At Discourse we have a new “game” that we play where we have a running bug crushing topic on our internal team Discourse site that is always assigned to someone. If this topic is assigned to you then you need to look through the application logs of all the sites that we host to find a bug and then fix it. Once the bug is fixed, post a reply to the topic with the details and then assign the topic to a new person. So far it has been working great and it has given me, a developer who is often busy working on infrastructure related ops work, an opportunity to commit more code changes to the core Discourse app. Also this helps spread the bug fixing responsibility across many more team members so it doesn’t just end up being a couple people fixing all the bugs.

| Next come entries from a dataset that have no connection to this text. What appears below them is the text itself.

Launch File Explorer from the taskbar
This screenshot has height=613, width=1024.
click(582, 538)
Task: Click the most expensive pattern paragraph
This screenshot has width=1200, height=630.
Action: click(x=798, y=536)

Yesterday was my turn. I actually found a bug that I noticed was happening on a couple of sites. I then spent a large chunk of my day trying to fix it and replicate it locally. The initial hard part was getting the plugin installed locally with the right environment variables. Once I was able to debug the code locally something just didn’t add up. LIke this literally could not be happening. After much frustration and even pairing with my awesome coworker we figured out that this bug was actually fixed 27 days ago. So we then checked the deploy history for those sites and sure enough those sites just hadn’t been deployed since then and didn’t have the fix.

I guess the lesson to learn here is to check git blame to see the last time a file I’m working on was last modified. Maybe I’ll look into something like vim-fugitive so that it is easier for me to see the git blame history without leaving my trusty editor.

The good thing about all of this is that I actually learned quite a bit about the code base by “investing” all of this time trying to fix that bug.

Luckily I was able to find another bug (which I originally was going to talk more about in this post) that was showing up in the logs and crush it.